取り敢えず服だな。さすがに黒ひげのは大きすぎる。上着だけ借りて腕に通す。下は、黒ひげの服を千切って結んでおく。
「………何かこの格好、メルトリリスに近い気がしてきた。ま、俺は胸あるけどな!」
コートがデカすぎて腕がでてないし、前を閉じると歩きにくくなるから解放してる。どう見ても痴女だな。
まあワンピースにゃ上は水着で、なんてキャラもいるしどうでも良いか。元男だし上半身見られても恥ずかしいとは思わないし………。
黒ひげの記憶もあるからかこのコート意外と気に入った。ところでここはどこだろう?
少し考え、力んでみる。闇があふれ出した。それをこう───ぎゅっとするイメージで押し固めると帯のような形になる。触る。うん、触れる。それを数本作り蛸のように纏めその上に乗り、上に持ち上げる。
こりゃ良いや。てか、闇を頭上に出現させて自分を引っ張らせると出来ねぇかな?
「────出来た」
けど何か味気ないな──そうだ、どうせ黒桜なんだからカーマが出してた天輪型にしよう。うまく出来た。白じゃなくて黒だけど。
街に奇妙な女が現れた。白い髪に赤い目。ここまでなら珍しいで済むのだが入れ墨なのか頬に赤黒い血管のような模様が走っている。おまけにその格好は、腰に布を巻き後はサイズが明らかにあっていないコートを羽織っているだけ。全開のコートから豊満な胸の谷間がよく見える。
そんな女に男が近づく。馴れ馴れしく肩を組み、殴り飛ばされた。
「………おー」
結構飛んだな。確かに全力で殴ったが、飛びすぎじゃあないだろうか?女の細腕で?いや、たぶん俺身体能力は黒ひげのままなんだろう。仮にも白ひげ海賊団の隊長の一人を殺せるほどの力だ。ここはたぶんジャヤなんだろうな。そんな初番の登場キャラが将来四皇になる黒ひげスペックの俺に勝てるわけがない。

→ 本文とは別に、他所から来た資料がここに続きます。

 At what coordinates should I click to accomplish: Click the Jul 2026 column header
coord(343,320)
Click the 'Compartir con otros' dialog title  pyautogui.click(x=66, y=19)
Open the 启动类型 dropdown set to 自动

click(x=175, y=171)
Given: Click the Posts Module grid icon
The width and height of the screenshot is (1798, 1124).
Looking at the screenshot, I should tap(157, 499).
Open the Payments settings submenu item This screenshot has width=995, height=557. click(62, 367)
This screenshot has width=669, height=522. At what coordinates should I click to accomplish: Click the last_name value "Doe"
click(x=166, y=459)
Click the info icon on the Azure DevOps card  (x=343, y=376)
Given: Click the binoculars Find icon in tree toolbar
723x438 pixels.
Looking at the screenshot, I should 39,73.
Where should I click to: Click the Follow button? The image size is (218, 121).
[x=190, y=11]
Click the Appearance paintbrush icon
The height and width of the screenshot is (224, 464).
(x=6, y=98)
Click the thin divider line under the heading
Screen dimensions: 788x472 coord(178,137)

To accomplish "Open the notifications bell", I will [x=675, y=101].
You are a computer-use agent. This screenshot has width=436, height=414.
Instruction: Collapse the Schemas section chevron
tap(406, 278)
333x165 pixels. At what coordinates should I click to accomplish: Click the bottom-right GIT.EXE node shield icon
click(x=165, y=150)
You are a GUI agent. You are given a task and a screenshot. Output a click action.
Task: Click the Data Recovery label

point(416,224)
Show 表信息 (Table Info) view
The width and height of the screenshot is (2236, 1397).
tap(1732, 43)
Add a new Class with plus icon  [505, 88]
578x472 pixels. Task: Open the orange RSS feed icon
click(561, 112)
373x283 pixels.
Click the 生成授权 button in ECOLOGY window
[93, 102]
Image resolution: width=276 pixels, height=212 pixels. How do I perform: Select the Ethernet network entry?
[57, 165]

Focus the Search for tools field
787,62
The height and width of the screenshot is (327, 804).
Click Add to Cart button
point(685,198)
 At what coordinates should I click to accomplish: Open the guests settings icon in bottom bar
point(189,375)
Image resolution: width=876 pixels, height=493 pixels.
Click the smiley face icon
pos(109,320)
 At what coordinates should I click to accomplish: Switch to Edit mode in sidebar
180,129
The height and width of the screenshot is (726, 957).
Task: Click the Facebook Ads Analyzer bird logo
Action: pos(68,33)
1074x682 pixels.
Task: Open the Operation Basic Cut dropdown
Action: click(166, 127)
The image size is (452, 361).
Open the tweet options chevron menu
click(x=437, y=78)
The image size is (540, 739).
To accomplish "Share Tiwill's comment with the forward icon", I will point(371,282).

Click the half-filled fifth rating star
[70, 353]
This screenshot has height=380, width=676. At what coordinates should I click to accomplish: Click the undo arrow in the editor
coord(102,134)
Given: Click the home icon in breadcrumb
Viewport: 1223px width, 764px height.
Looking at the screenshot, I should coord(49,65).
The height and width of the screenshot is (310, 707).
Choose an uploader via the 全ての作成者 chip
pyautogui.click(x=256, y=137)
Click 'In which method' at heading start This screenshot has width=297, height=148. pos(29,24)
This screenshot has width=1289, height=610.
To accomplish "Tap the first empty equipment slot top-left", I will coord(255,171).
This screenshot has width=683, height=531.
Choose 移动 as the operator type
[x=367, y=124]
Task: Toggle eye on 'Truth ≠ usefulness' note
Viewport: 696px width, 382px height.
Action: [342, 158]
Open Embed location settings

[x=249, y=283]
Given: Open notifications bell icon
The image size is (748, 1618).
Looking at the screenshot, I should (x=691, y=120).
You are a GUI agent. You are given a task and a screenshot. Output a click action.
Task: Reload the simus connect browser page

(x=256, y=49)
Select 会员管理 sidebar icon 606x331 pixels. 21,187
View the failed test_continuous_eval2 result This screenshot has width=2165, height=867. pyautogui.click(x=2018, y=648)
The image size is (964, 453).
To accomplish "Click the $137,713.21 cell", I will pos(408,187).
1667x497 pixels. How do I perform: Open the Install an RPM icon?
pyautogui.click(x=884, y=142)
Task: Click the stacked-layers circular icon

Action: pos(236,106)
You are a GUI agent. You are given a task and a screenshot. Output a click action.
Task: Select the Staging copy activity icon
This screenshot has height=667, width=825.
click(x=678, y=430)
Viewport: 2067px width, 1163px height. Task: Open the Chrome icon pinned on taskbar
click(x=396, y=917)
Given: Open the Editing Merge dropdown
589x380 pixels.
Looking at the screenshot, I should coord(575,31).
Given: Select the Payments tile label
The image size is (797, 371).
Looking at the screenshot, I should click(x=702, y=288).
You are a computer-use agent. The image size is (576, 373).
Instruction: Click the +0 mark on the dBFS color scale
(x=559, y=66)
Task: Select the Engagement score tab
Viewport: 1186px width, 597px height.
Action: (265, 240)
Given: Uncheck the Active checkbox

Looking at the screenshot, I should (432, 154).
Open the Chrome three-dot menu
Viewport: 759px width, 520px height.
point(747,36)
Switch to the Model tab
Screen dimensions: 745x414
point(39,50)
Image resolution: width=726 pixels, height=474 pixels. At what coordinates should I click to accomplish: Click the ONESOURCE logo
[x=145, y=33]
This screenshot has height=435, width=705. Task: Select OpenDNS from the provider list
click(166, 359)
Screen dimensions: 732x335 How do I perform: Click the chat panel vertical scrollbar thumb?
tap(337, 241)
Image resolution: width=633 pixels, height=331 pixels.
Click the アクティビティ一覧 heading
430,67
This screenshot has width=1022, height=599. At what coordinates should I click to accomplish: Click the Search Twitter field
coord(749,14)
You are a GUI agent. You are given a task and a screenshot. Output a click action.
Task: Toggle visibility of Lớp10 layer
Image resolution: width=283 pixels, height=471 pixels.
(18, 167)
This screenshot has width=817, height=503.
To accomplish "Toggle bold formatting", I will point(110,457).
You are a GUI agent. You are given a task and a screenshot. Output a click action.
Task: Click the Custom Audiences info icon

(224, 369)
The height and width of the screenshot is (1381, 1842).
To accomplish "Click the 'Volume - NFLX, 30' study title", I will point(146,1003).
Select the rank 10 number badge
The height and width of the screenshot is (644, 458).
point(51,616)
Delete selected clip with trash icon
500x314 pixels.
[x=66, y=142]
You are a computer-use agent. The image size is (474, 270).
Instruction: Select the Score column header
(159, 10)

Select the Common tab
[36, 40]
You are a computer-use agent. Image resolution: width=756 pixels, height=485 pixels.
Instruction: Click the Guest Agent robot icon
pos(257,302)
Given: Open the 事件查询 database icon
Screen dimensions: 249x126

「あ、あの女!処刑人ロシオの一味に手ぇ出しやがった!」
ん?何?ロデオ?
「よお、俺の部下をかわいがってくれたみてえだな…………許してほしけりゃ一晩付き合ってもらおうか?」
左半身全体に入れ墨を施している、バンダナ巻いたロン毛が現れた。バンダナに描かれてるのは首を吊られた人間のシルエット。
「はぁ……あなたがロデオさん、ですか?」
「ロシオだ!」
「それはそれは失礼しました………それでロシオさんは、私に愛されたいのですか?この体を一晩抱きしめ、快楽を味わいたい、と?」
右手を胸の中央に置き左手で臍辺りを撫でる。ロシオとかいう男はゴクリと唾を飲む。周りの男達も似たような顔をして、中にはロシオを羨ましそうに見ているのもいる。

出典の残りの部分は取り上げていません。